Per non parlare di Carlo Verdone, che annoia già dalla prima scena (non avrei mai pensato di scrivere un commento del genere sull'artista romano). Il personaggio che mi è dispiaciuto di meno è sicuramente quello di Ramona, interpretato da Sabrina Ferilli (neanche questo avrei mai pensato di scrivere), una spogliarellista malata, anche se ancora mi sto chiedendo di cosa…
Anche io, come la maggior parte credo, pensavo di vedere un film in cui Roma fosse la vera protagonista (pensiero suggerito anche dal titolo) invece ci si ritrova ad assistere ad un viaggio interiore contornato da ossessioni del protagonista.

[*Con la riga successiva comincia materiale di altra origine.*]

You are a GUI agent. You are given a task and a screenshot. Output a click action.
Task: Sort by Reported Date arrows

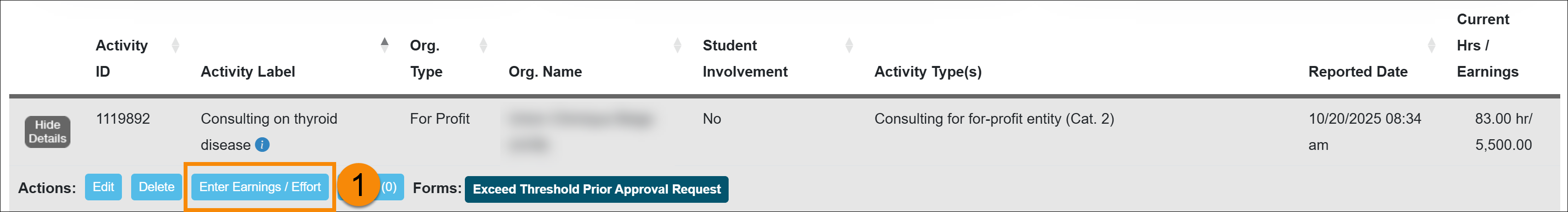tap(1431, 46)
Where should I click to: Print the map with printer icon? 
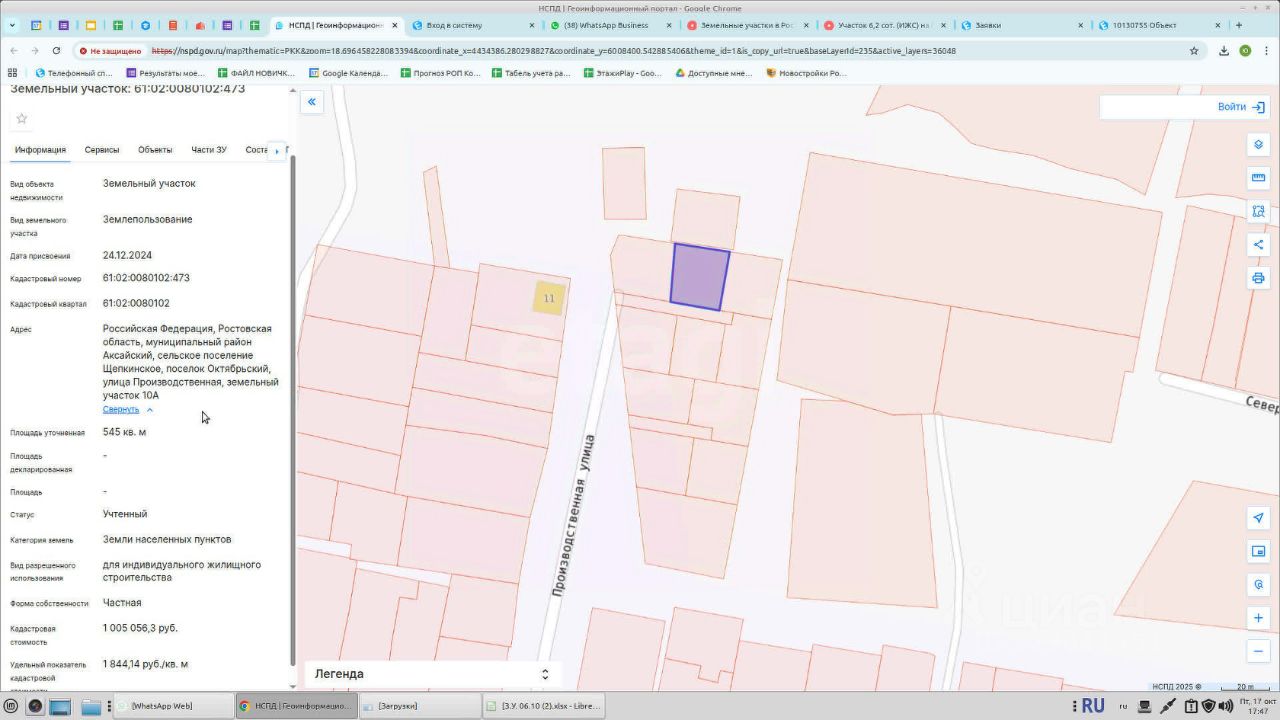click(x=1258, y=278)
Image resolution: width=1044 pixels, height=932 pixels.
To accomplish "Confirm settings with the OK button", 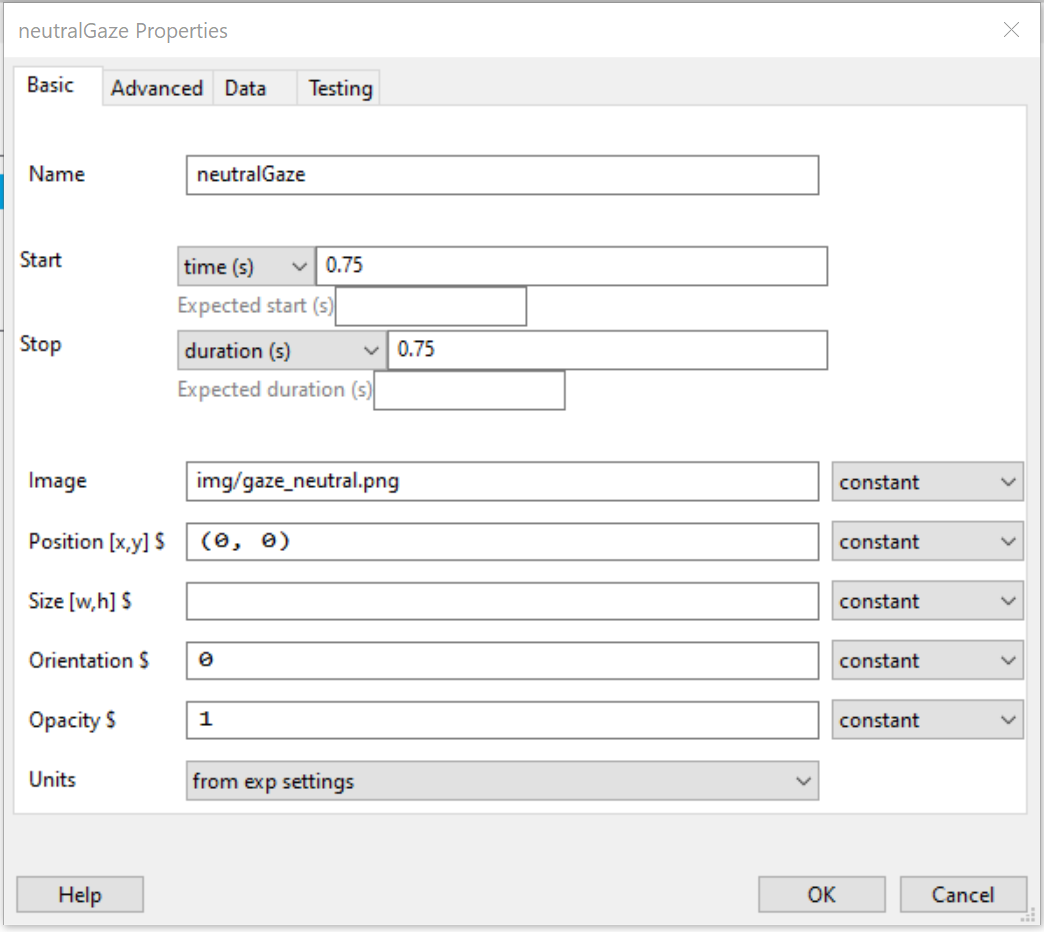I will [x=821, y=895].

Un film che tende al simbolico, al ripetitivo e all'astratto… affido la conclusione di questa recensione ad un estratto di un articolo de La Stampa che riassume al meglio il mio pensiero generale sulla pellicola di Sorrentino.
“La grande bellezza sta a La dolce vita come la via Veneto di oggi sta alla via Veneto del 1959. Adesso è solo una strada di hotel di lusso dove è vano ricercare il clima notturno di un tempo: i caffè affollati di artisti e intellettuali, le scorribande di divi e fotografi, i night-club frequentati da una variegata fauna di nobili, perdigiorno e letterati.”